PAGE:
RE: iSCSI: remove recovery from transport-layer connection failure(?)

To: Douglas Otis <dotis@sanlight.net>, "GUPTA,SOMESH (HP-Cupertino,ex1)" <somesh_gupta@am.exch.hp.com>, julian_satran@il.ibm.com, ips@ece.cmu.edu
Subject: RE: iSCSI: remove recovery from transport-layer connection failure(?)
From: "GUPTA,SOMESH (HP-Cupertino,ex1)" <somesh_gupta@am.exch.hp.com>
Date: Mon, 2 Oct 2000 18:15:45 -0600
Content-Type: text/plain;charset="iso-8859-1"
Sender: owner-ips@ece.cmu.edu

The techniques take advantage of the protocol layering. A
tcp connection is tied to an IP address and the route table
tells you the next hop and the arp table specifies the
IP address to MAC address translation.

Without giving you the exact details (I don't know the whether
proper behavior on the mailing list requires me to spill the beans),
you can see that there is significant flexibility to recover from
any kind of failure.

-----Original Message-----
From: Douglas Otis [mailto:dotis@sanlight.net]
Sent: Monday, October 02, 2000 3:25 PM
To: GUPTA,SOMESH (HP-Cupertino,ex1); julian_satran@il.ibm.com;
ips@ece.cmu.edu
Subject: RE: iSCSI: remove recovery from transport-layer connection
failure(?)


Somesh,

Are you referring to 802.1Q, 802.1D, or HSRP or just EtherChannel in
general?

Doug


> -----Original Message-----
> From: owner-ips@ece.cmu.edu [mailto:owner-ips@ece.cmu.edu]On Behalf Of
> GUPTA,SOMESH (HP-Cupertino,ex1)
> Sent: Monday, October 02, 2000 1:48 PM
> To: julian_satran@il.ibm.com; ips@ece.cmu.edu
> Subject: RE: iSCSI: remove recovery from transport-layer connection
> failure(?)
>
>
> Julian,
>
> If the scenario you point out is correct (a single command lasting
> for such a long time), then of course we need a mechanism where
> we can restart the command from the approximate point of failure.
> However that would be failures lasting for "more than a fraction
> of a sec".
>
> First of all, a TCP connection does not indicate a failure that
> quickly. Secondly, there are ways to recover from a path failure
> and still preserve a TCP connection in High-Availability environments.
> I am sure most system vendors would be implementing such techniques.
>
> Somesh
>
> -----Original Message-----
> From: julian_satran@il.ibm.com [mailto:julian_satran@il.ibm.com]
> Sent: Sunday, October 01, 2000 1:52 AM
> To: ips@ece.cmu.edu
> Subject: Re: iSCSI: remove recovery from transport-layer connection
> failure(?)
>
>
>
>
> Steph,
>
> Assume than in the new wonderfull SAN world you have started a
> disk-to-tape
> (or disk-to-disk) long third party copy. The SAN is fine and the copy
> proceeds for an hour
> but the lousy initiator-to-copy-manager link (on which
> accidentally no data
> transfer took place) fails for a fraction of a second.
> Should we restart the command under-the-cover or drop it or ask
> the parties to provide state information to a specific SCSI
> restart driver?

RECORDED INFORMATION:
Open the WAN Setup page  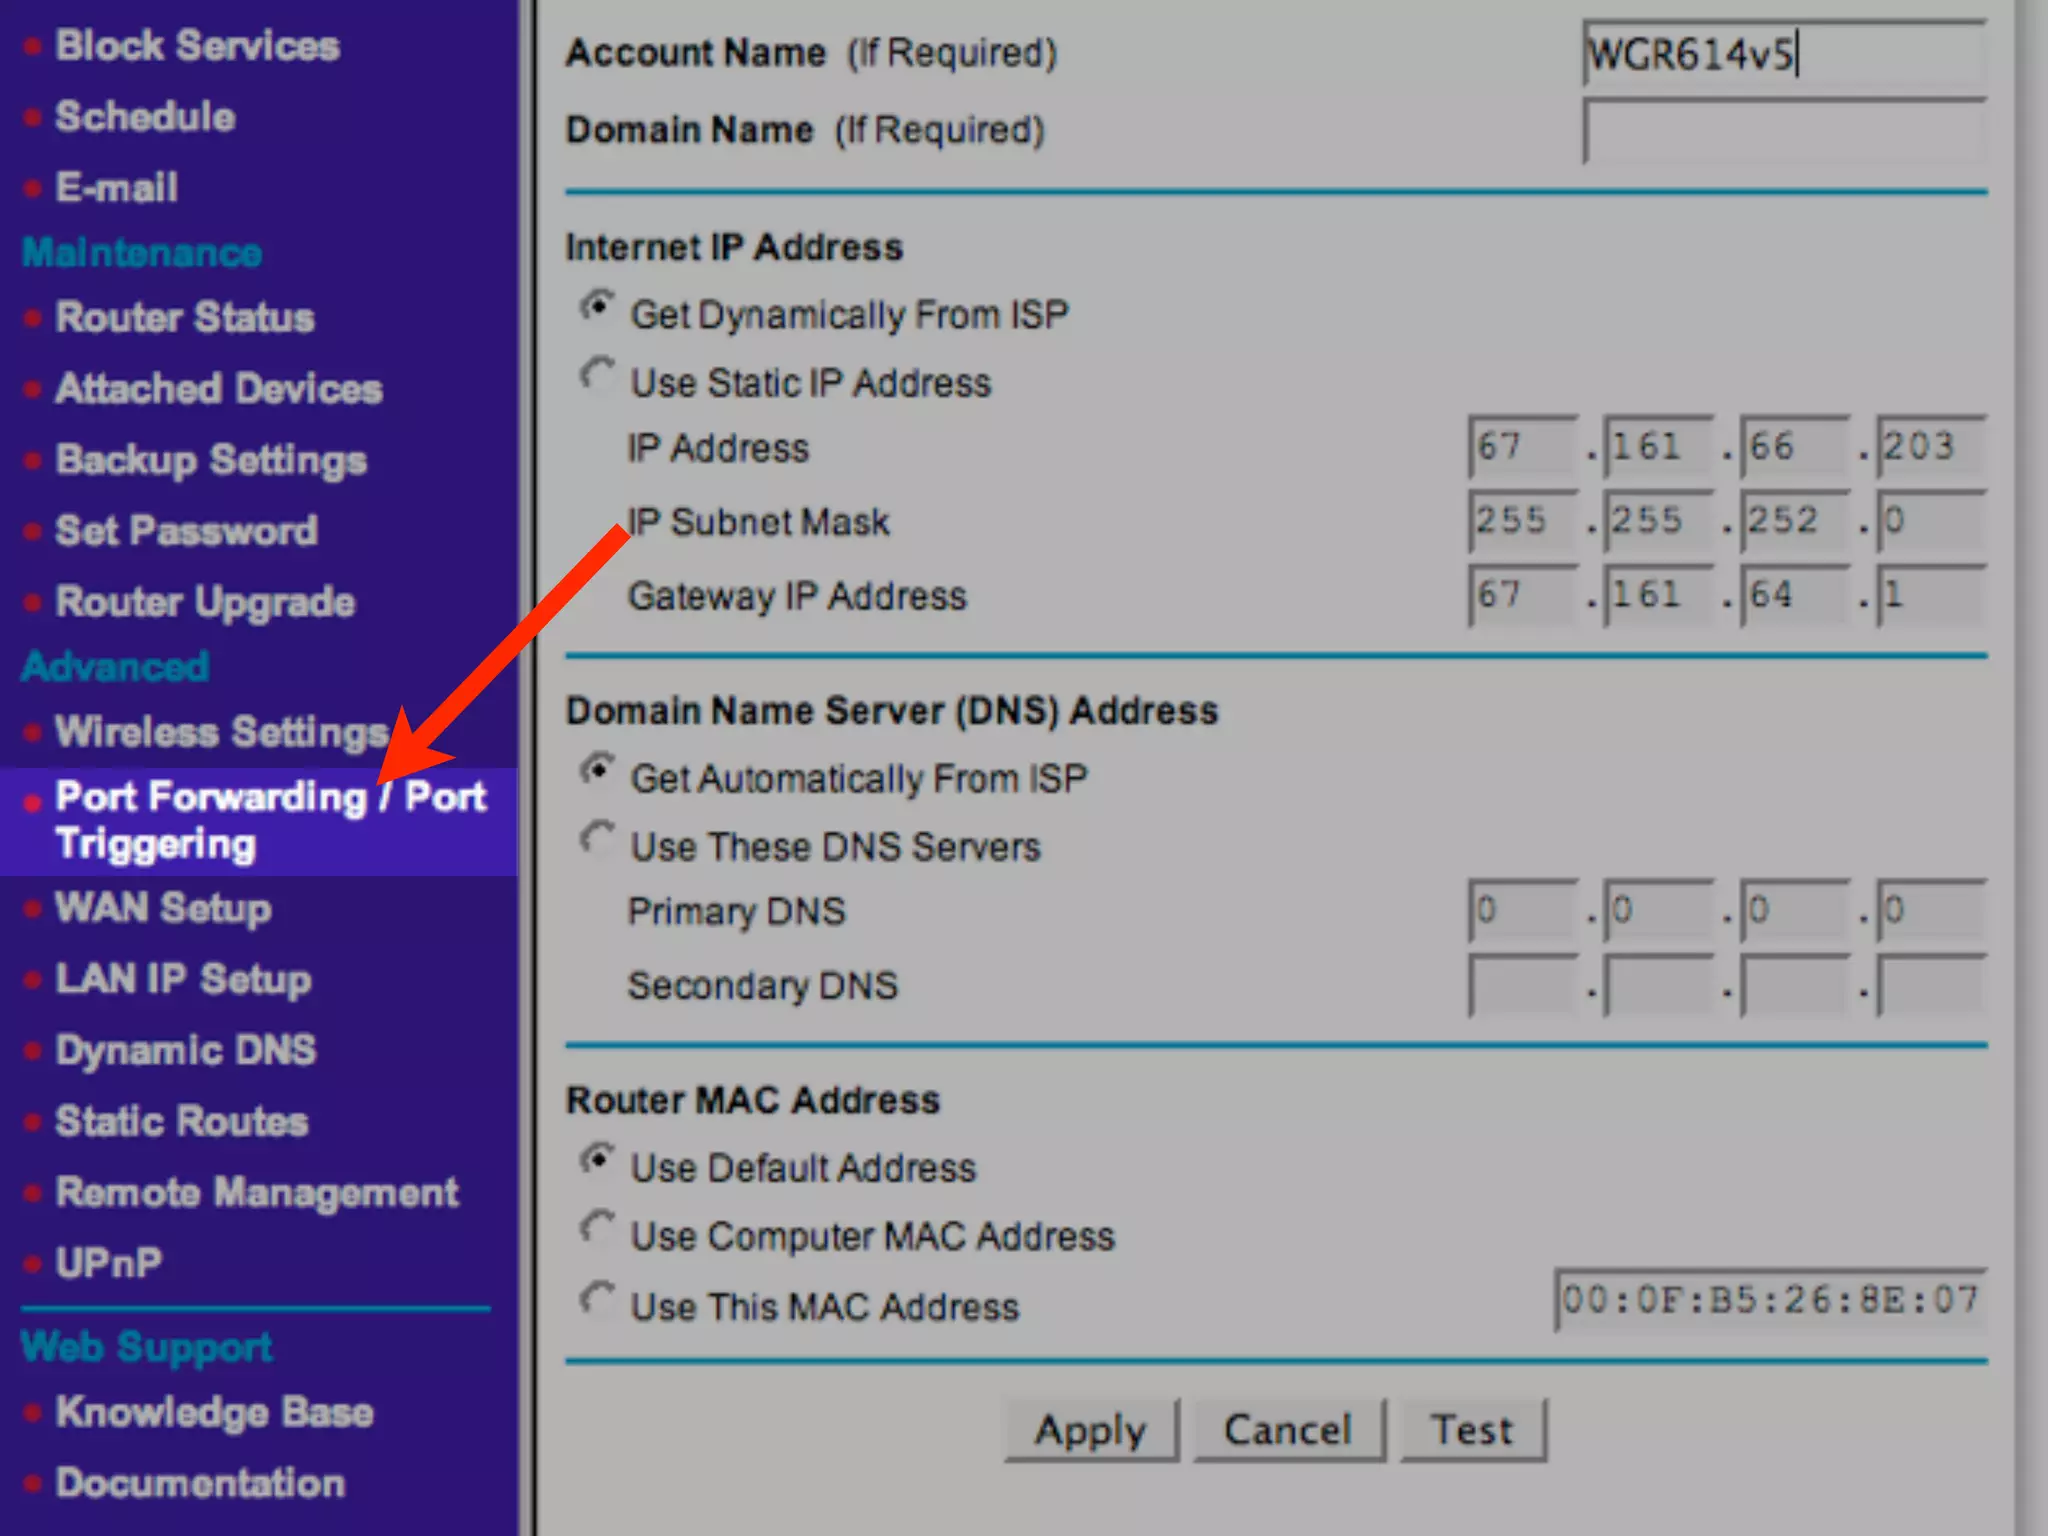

EXERCISE TASKS:
• A. In the iSCSI thread, what does the arp table specify?
• B. Continue the iSCSI thread from the point where it ends.

ANSWERS TO THE TASKS:
• A. The IP address to MAC address translation.

• B.
>
> And we can build many similar scenarios.
>
> I think that whatever we can do simplify exception handling we should do
> (the same arguments that hold for multiple connections hold here too).
>
> I would add that in Ideal world - I would like to have transport
> "splice" a
> new TCP
> connection with an old TCP connection but failing this to happen (again
> SCTP is doing it already or not?) we should take care that simple events
> like a cable taken-out
> in some obscure part of the network will only seldom affect higher layers.
>
> Julo
>
> Stephen Bailey <steph@cs.uchicago.edu> on 27/09/2000 07:16:12
>
> Please respond to Stephen Bailey <steph@cs.uchicago.edu>
>
> To:   ips@ece.cmu.edu
> cc:    (bcc: Julian Satran/Haifa/IBM)
> Subject:  Re: iSCSI: remove recovery from transport-layer connection
>       failure(?)
>
>
>
>
> > Currently, iSCSI is spec'ed to recover from transport-layer
> > connection failures.
> >
> > The main motivation for this decision was to support tape backup
> > applications that are quite sensitive to any failures that get
> > propogated to their layer.
> >
> > So, perhaps we can remove the requirement of recovering from
> > transport-layer connection failures in iSCSI. This would simplify
> > the protocol somewhat.
> >
> > Thoughts?
>
> I'm all for eliminating command recovery.
>
> There seem to be several reasons advanced for command recovery.
>
> The first seems to be based upon an inappropriate analogy to FCP.
> Command recovery had to be added to FCP-2 because the FC layer is
> unreliable.  A single dropped FC frame leads to a failed FCP command.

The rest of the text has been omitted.